Solana’s Founder Responds to Criticism, Defends Network’s Design for Security and Speed

Solana’s founder, Anatoly Yakovenko, has shed light on the unique approach Solana uses to ensure the security and performance of its blockchain. The explanation was prompted by a tweet suggesting that Solana’s outages were due to on-chain votes. Yakovenko clarified that the proof of stake systems require significant network communication for validation and Solana uses quadratic messaging overhead to ensure classic Byzantine fault tolerance (BFT) consensus.

In his tweet on February 28th, Yakovenko questioned the ignorance behind the discussion that votes are transactions. He explained that classic BFT consensus requires quadratic messaging overhead, meaning that the more nodes in the same quorum, the more messages the network has to handle. For instance, a 100 node network would handle around 10k messages per round, while Solana’s 3k node network handles 9 million messages, which is a lot.

One solution is to keep the quorum at 200 nodes, so the load stays under 40k messages. However, this approach has several security and performance tradeoffs, and subcommittee rotation requires consensus measured in seconds.

Solana’s approach is unique, as it wants to be fast and super secure. The 2800 node Solana quorum means that any 150 nodes that add up to 66% try to create an invalid state transition, or withhold data from the rest of the network, any of the remaining 2650 boxes will rapidly detect this. Security comes from the long tail of boxes that maintain a watchful eye on the majority, with the smallest staked validator adding as much security to the L1 as the largest staked one.

The reason why votes are implemented as transactions is that there must be a highly optimized pipeline to handle all those votes, as 9 million messages are a lot, and it’s only going to get bigger. Every user state transition, an open book order, an orca swap, or a payment requires the same exact security, and each one of these messages must be propagated to all the 3000 nodes in the quorum; otherwise, there is no security.

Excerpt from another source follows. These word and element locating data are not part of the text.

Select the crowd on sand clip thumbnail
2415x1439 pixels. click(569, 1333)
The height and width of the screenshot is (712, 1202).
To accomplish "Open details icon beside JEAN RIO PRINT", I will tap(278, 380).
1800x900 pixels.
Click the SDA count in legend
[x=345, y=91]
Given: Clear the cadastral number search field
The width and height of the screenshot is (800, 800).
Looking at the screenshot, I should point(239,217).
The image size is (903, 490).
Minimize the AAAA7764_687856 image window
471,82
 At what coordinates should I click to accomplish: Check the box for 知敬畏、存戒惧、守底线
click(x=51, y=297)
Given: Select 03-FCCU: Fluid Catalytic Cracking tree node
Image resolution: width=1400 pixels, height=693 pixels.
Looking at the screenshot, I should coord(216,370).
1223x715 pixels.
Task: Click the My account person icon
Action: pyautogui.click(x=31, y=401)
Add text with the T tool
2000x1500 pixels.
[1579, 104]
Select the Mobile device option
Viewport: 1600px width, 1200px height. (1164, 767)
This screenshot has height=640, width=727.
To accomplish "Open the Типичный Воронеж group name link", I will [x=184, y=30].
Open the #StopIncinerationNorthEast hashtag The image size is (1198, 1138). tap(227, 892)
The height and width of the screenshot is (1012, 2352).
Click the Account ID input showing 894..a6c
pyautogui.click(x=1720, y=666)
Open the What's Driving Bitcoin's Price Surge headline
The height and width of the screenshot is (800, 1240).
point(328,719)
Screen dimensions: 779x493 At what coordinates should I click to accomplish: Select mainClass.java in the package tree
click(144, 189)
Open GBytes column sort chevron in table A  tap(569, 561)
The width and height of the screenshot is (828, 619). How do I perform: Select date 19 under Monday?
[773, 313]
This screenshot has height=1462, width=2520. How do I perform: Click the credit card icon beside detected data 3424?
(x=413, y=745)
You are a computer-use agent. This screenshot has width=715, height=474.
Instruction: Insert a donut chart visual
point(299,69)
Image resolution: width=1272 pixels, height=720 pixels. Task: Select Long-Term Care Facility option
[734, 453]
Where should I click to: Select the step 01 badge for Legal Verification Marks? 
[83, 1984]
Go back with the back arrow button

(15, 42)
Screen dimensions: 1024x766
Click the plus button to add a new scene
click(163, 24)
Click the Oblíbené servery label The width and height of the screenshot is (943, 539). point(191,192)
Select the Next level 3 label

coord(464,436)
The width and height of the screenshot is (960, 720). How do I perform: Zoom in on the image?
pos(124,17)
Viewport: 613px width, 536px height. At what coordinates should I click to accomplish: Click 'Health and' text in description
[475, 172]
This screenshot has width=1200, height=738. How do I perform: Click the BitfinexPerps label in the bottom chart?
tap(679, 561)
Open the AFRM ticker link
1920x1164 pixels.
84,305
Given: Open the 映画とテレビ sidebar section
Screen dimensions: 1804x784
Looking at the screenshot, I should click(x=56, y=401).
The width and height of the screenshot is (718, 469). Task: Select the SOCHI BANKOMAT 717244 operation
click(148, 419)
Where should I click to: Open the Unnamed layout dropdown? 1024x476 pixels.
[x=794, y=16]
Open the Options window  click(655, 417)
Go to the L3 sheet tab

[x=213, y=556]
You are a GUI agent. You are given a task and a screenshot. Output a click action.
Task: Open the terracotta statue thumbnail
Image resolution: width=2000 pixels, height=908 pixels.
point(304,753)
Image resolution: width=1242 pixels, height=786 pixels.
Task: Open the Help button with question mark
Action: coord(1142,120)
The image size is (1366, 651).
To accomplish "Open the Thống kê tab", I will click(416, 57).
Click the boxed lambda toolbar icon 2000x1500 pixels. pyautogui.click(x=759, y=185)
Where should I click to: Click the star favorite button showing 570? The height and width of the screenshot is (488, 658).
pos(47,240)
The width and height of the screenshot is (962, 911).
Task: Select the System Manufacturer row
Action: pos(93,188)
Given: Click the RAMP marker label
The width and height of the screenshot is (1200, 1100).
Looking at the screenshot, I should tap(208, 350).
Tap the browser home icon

For all messages that must be fully replicated to all nodes, Solana implements one highly optimized pipeline. Votes are not only counted as transactions but also implemented as transactions because there is no cheaper way to do it. If there were a cheaper way to get votes to all the nodes in the network, user transactions would also take the cheaper path.

Solana provides an exceptional level of security, high throughput, and low fees, all at the same time, because of its design. Other networks do not offer the same level of security or performance because their quorums are small, and consensus rounds are measured in seconds. Quorum size is limited by the data availability of the quorum, and votes are messages that are signed, atomically change state, need spam resistance, and are replicated consistently across all the nodes in the quorum.


In conclusion, Solana founder Anatoly Yakovenko’s recent explanation sheds light on the unique approach Solana takes to ensure security and performance in its blockchain. Despite facing criticism for outages, Yakovenko clarified that Solana’s high throughput and low fees are achieved through a design that relies on a large quorum and fast block times. This design ensures a high level of security by allowing any small minority of honest nodes to detect any nefarious activities on the network. Yakovenko’s explanation also highlights the challenges faced by proof of stake systems, particularly the high network communication required for validation. Overall, Solana’s approach stands out from other networks, providing an exceptional level of security and performance at the same time.